Goal of the exercise | Reproduce, exactly and in full, only the lines below from the one containing "Instruction: Open Main" through the one containing "Click the pencil icon beside JVM Application".

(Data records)

◇ ◇ ◇ ◇

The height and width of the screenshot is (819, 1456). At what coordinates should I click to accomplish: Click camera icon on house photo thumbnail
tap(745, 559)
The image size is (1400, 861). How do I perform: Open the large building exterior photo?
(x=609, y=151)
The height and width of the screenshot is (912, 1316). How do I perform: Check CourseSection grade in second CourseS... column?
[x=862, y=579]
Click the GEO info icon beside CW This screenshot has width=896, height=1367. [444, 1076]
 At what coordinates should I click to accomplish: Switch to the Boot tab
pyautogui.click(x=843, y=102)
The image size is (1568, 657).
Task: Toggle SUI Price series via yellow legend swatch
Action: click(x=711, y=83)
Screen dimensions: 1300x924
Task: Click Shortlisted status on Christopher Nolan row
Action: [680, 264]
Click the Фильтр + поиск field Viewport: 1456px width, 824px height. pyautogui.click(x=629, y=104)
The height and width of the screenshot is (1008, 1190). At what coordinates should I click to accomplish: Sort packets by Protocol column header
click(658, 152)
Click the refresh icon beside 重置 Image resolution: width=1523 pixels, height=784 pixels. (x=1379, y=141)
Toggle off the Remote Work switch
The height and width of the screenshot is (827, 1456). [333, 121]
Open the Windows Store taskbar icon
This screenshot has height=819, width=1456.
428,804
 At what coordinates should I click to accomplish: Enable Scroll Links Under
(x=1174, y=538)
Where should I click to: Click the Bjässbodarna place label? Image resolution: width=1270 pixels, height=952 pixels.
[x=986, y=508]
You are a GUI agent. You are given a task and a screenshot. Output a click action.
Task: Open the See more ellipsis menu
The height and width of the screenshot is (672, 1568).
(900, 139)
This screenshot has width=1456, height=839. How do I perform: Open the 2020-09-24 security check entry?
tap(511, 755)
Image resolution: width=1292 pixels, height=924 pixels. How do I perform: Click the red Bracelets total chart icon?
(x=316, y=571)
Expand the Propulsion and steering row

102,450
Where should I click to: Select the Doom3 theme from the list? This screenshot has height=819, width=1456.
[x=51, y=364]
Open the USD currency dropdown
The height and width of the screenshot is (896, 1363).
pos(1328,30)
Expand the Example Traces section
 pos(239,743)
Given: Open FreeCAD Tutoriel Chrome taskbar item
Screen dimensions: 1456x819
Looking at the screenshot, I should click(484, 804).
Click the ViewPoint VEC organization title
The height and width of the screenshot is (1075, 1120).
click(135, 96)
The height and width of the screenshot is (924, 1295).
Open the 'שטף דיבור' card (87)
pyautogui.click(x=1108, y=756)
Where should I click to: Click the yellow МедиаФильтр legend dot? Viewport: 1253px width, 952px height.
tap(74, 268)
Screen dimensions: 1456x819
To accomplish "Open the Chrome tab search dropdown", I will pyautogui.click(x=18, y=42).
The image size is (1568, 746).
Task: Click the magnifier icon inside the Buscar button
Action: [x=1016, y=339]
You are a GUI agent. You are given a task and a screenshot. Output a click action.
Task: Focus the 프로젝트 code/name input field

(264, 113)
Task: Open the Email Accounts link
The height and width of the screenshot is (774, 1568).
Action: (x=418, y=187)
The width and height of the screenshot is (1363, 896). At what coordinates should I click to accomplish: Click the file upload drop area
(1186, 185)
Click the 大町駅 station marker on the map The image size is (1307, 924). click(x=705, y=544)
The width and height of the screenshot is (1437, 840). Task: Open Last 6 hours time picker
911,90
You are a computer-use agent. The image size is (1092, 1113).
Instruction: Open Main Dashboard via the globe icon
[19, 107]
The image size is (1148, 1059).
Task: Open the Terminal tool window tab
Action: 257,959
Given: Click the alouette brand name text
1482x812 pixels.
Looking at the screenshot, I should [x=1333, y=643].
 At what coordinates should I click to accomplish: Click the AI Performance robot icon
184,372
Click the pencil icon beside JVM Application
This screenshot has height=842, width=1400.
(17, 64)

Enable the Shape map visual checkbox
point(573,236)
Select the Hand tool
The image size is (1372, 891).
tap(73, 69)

◇ ◇ ◇ ◇

Reply to the exercise |
Instruction: Open Main Dashboard via the globe icon
[19, 107]
The image size is (1148, 1059).
Task: Open the Terminal tool window tab
Action: 257,959
Given: Click the alouette brand name text
1482x812 pixels.
Looking at the screenshot, I should [x=1333, y=643].
 At what coordinates should I click to accomplish: Click the AI Performance robot icon
184,372
Click the pencil icon beside JVM Application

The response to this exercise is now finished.